● SET OF TASKS
a. In the passage on American education reform, which 1983 publication marks the start of the nonstop national efforts to raise K–12 academic outcomes?
b. Reproduce the stretch of the passage on American education reform from "This has not" through "the pupil population.", substituting "measurable gains" for "modest gains".
c. Proceed with the passage on American education reform, picking up after its final sentence.

● PASSAGE GIVEN
::::::::::

Is education reform possible in America?

Since the publication of A Nation at Risk (1983), the United States has engaged in nonstop efforts to raise K–12 academic outcomes and close the tragic achievement gaps between different sectors of its young population.

There has been no dearth of reform efforts, and some have shown positive results: stronger curriculum plus strong professional development; more robust state standards; a focus on college readiness and (a very few) high-quality assessments made available to disadvantaged students; higher standards for entry into teaching; high calibre urban charter schools; and broad accountability for results.

This has not been wasted effort, for the country has seen modest gains: all student subgroups are doing better on NAEP (the National Assessment of Educational Progress —the country’s gold standard), and there has been a slight gap-closing between African American and Hispanic students and their white peers. That overall NAEP scores have been flat since 1992 masks such progress and are likely due to changes in the demographic mix of students (e.g., more English language learners) rather than to stagnation within any element of the pupil population.

Yet our progress to date has been modest indeed, and the gaps remain large. Stagnation in twelfth-grade scores is particularly concerning, especially in light of the real risk that the much-touted rise in graduation numbers rests at least in part on alternative, low-standard exit routes instead of real college readiness.

Of course, we shouldn’t give up on promising interventions. But nothing has made close to the kind of positive difference that other nations—some as poor as Poland and Slovenia—have achieved. Why, after thirty-five years of effort—and a near-doubling of real-dollar spending per pupil—has there been so modest a change in results? And are there grounds for expecting it to be different in the future?

Even as we persist with worthy reforms, we see profound cultural, attitudinal, and structural obstacles to large-scale improvement in the performance of U.S. education and—sadly—little reason to expect them to disappear. These issues were foreshadowed in the themes (and titles) of two ageing books on our shelves: Richard Hofstadter’s Anti-Intellectualism in American Life (1963) and Diane Ravitch’s The Schools We Deserve (1987). The former argued that Americans are utilitarians at heart with little use for learning per se, much less for academic excellence; the latter contended that Americans stick with the schools they have because deep down they don’t want any other kind, either for their own or for other people’s children.

::::::::::

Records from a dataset
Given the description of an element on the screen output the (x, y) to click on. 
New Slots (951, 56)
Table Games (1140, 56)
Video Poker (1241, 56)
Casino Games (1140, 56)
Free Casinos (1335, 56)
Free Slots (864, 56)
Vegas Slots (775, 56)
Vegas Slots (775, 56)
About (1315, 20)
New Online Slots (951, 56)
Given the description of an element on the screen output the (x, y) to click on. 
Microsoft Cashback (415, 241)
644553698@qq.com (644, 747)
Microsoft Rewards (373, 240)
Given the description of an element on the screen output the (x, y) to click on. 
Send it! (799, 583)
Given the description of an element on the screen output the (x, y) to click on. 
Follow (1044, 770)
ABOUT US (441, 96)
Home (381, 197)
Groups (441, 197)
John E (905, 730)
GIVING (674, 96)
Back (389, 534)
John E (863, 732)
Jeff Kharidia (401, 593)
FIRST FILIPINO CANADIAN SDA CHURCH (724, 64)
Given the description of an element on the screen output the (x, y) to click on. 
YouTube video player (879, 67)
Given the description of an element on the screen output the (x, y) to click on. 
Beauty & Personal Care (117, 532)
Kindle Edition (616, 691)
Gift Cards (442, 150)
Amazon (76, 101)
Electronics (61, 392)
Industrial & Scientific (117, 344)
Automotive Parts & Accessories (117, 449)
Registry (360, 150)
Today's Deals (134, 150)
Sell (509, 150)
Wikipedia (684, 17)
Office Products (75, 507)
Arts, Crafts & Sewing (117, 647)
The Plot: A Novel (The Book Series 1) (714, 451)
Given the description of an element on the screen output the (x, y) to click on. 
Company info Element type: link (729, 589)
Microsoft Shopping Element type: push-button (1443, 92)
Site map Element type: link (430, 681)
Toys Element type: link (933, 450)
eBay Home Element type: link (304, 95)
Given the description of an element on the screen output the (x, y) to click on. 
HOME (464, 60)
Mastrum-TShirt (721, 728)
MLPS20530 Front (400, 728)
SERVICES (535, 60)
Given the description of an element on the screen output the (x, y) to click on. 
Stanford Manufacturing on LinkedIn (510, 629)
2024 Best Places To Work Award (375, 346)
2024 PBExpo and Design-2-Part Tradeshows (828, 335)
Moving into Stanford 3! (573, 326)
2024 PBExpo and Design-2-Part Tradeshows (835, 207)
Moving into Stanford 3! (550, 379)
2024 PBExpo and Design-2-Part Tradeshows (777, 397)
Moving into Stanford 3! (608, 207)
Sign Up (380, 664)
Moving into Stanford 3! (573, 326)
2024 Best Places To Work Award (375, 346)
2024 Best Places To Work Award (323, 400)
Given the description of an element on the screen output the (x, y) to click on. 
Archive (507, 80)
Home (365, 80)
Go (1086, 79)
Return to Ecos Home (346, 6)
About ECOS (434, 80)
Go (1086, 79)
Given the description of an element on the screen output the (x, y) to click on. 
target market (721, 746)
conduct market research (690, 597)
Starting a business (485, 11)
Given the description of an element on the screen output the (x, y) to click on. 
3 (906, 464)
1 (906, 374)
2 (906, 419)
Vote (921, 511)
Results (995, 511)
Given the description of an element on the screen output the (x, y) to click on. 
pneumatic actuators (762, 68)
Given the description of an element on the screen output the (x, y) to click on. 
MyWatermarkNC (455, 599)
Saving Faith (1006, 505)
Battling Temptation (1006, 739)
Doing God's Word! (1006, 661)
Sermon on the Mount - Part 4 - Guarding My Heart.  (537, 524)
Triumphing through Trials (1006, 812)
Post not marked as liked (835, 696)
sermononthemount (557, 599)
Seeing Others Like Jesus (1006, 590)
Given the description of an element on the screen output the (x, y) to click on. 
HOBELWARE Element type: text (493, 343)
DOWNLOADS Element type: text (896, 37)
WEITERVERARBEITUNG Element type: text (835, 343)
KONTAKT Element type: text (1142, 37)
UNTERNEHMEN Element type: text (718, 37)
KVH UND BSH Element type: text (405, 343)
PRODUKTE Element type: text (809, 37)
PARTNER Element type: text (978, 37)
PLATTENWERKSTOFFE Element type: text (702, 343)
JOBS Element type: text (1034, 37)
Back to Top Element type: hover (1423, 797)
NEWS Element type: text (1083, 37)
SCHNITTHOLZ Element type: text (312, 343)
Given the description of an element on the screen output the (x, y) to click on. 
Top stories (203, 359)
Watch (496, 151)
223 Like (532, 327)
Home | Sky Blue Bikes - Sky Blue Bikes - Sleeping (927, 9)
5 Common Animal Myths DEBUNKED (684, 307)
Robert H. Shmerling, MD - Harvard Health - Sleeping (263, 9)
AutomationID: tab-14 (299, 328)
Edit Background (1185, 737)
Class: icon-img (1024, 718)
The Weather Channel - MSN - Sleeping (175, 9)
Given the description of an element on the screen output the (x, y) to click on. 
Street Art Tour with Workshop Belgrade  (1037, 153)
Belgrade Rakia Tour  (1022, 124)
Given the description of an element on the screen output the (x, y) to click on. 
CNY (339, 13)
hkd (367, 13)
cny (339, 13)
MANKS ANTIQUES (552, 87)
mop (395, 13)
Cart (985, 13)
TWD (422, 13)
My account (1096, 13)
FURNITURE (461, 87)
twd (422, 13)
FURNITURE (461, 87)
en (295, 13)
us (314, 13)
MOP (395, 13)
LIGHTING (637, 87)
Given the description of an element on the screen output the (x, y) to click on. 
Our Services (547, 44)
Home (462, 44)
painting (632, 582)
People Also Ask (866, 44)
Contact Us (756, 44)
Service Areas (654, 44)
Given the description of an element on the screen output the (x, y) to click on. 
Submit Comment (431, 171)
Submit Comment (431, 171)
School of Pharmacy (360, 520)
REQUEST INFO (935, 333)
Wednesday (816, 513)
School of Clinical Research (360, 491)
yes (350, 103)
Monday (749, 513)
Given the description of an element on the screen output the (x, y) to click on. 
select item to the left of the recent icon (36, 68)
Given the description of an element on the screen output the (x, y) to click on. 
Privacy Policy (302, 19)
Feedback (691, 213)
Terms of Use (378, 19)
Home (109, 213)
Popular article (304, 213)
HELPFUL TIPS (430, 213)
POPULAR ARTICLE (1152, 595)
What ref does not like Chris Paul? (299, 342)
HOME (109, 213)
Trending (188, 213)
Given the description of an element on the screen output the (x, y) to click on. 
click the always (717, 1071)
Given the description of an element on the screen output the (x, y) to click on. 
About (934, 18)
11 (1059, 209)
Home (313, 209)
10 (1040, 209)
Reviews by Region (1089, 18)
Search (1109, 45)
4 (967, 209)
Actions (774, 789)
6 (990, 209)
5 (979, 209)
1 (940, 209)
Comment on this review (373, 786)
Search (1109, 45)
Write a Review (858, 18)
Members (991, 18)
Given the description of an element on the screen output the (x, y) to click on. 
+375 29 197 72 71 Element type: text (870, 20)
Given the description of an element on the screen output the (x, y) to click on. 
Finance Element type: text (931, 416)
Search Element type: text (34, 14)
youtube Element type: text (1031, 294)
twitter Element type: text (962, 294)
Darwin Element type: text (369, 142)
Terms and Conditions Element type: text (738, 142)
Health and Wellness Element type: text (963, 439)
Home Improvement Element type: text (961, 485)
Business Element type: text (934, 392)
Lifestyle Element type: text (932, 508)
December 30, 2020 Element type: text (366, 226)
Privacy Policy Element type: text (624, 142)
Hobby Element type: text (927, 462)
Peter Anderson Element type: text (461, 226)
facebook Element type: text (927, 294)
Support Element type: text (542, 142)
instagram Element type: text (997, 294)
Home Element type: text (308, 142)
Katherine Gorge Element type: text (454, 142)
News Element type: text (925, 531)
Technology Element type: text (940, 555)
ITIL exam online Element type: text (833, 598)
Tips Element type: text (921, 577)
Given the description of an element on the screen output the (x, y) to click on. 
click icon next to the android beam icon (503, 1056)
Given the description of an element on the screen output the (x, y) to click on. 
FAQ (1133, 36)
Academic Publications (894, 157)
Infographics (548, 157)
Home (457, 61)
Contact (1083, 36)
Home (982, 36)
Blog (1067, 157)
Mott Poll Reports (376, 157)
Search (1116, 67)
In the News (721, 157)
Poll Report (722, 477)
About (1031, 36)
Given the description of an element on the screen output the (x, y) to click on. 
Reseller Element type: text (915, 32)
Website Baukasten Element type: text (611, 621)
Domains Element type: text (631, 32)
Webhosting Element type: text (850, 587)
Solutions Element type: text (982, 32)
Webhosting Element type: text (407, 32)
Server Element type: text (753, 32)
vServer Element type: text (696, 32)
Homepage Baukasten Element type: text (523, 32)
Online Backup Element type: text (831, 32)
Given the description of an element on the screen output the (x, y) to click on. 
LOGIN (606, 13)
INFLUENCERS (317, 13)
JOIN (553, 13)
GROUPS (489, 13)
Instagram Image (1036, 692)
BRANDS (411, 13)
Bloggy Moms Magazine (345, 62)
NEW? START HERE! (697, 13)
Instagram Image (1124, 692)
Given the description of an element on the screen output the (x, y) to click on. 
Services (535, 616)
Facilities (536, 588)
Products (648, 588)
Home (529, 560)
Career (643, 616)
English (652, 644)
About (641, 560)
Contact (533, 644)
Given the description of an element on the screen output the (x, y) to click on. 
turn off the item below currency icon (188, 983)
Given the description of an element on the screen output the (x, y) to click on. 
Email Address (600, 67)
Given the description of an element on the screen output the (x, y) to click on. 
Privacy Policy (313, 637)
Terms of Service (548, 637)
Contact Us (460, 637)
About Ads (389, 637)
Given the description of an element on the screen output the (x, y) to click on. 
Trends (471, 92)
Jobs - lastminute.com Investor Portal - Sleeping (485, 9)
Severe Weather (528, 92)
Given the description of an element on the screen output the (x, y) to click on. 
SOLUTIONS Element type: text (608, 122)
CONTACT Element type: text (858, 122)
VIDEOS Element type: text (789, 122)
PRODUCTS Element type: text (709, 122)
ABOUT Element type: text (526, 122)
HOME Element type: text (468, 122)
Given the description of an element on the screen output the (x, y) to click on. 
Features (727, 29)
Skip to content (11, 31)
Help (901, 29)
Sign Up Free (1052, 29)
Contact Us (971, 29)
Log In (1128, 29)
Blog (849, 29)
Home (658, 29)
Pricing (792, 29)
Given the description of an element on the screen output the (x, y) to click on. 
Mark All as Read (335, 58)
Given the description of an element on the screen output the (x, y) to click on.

::::::::::

● TASK-BY-TASK ANSWERS
a. A Nation at Risk.

b.
This has not been wasted effort, for the country has seen measurable gains: all student subgroups are doing better on NAEP (the National Assessment of Educational Progress —the country’s gold standard), and there has been a slight gap-closing between African American and Hispanic students and their white peers. That overall NAEP scores have been flat since 1992 masks such progress and are likely due to changes in the demographic mix of students (e.g., more English language learners) rather than to stagnation within any element of the pupil population.

c.
 

To fully understand the impact of Hofstadter’s evidence of anti-intellectualism—and Ravitch’s version of widespread acceptance if not complacency—we need to add American localism in education. Often fleeing from the old world to escape authoritarian regimes, Americans never embraced a nation-wide approach to education—indeed the Constitution is silent on the topic. At one point, the country contained some 110,000 school districts; local education leaders had differing views regarding what should be taught. Once local variations were combined with a broad shift among educators toward constructivist learning, our curriculum increasingly replaced knowledge with skills and today’s assessments, for the most part, follow suit. They emphasize, for example, “finding the main idea” in a text while being indifferent to the text itself. In recent times, this indifference is amplified by cultural nervousness about “imposing a canon” and political angst about a “national (or even statewide) curriculum.” All this, despite ample evidence, that the performance gap is in large part a knowledge gap: one doesn’t become a good reader without ever-increasing knowledge about the world—its geography, history, and science—or without exposure to outstanding writing about the human condition.

Ravitch’s claim, too, deserves to be considered in a larger context. Annual evidence from Gallup polling makes clear that most parents feel satisfied with their own children’s schools, no matter the evidence of systemic mediocrity (or worse). When making choices, parents understandably want schools that are geographically convenient, safe, and welcoming, schools that offer rhetorical reassurance about caring for the whole child. Amid these understandable preferences, academic performance isn’t a high priority for many. This is a complicated issue: Would providing parents with transparent and user-friendly data about their children’s school’s performance make a difference in their propensity to be satisfied with it or would it simply generate even deeper mistrust of testing and test results?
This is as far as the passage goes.